# Work required
Could you please transcribe the data exactly, without the pictures?
•••
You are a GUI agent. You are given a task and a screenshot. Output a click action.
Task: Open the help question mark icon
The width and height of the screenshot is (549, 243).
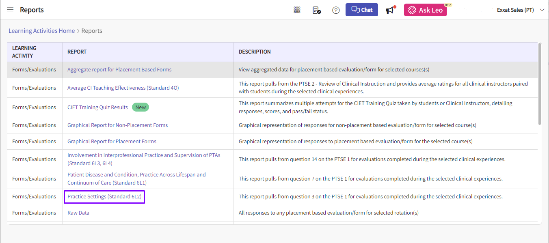click(336, 10)
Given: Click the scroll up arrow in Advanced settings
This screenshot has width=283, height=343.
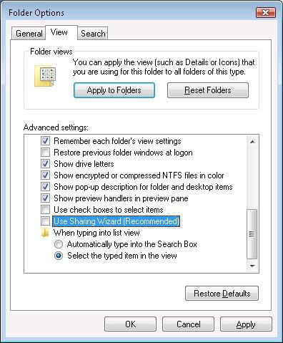Looking at the screenshot, I should pyautogui.click(x=252, y=142).
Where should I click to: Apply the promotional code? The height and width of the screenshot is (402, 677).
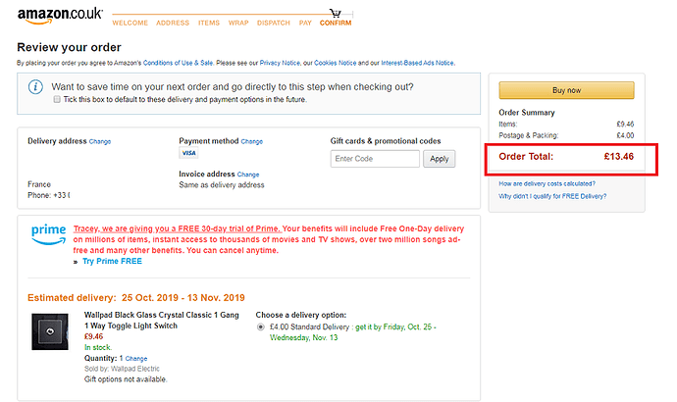tap(440, 159)
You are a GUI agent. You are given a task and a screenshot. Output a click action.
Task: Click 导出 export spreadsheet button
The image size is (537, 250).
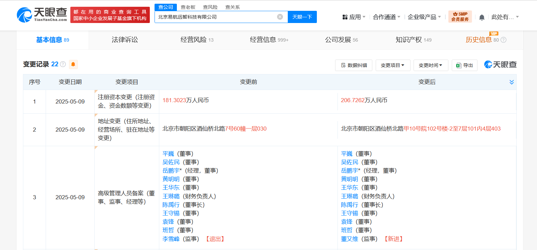pos(464,65)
•••
# Result of this task
You are a GUI agent. You are given a task and a screenshot. Output a click action.
Task: Open the help question mark icon
The width and height of the screenshot is (549, 243).
click(336, 10)
Given: Click the scroll up arrow in Advanced settings
This screenshot has width=283, height=343.
Looking at the screenshot, I should pyautogui.click(x=252, y=142).
Where should I click to: Apply the promotional code? The height and width of the screenshot is (402, 677).
tap(440, 159)
You are a GUI agent. You are given a task and a screenshot. Output a click action.
Task: Click 导出 export spreadsheet button
The image size is (537, 250).
pos(464,65)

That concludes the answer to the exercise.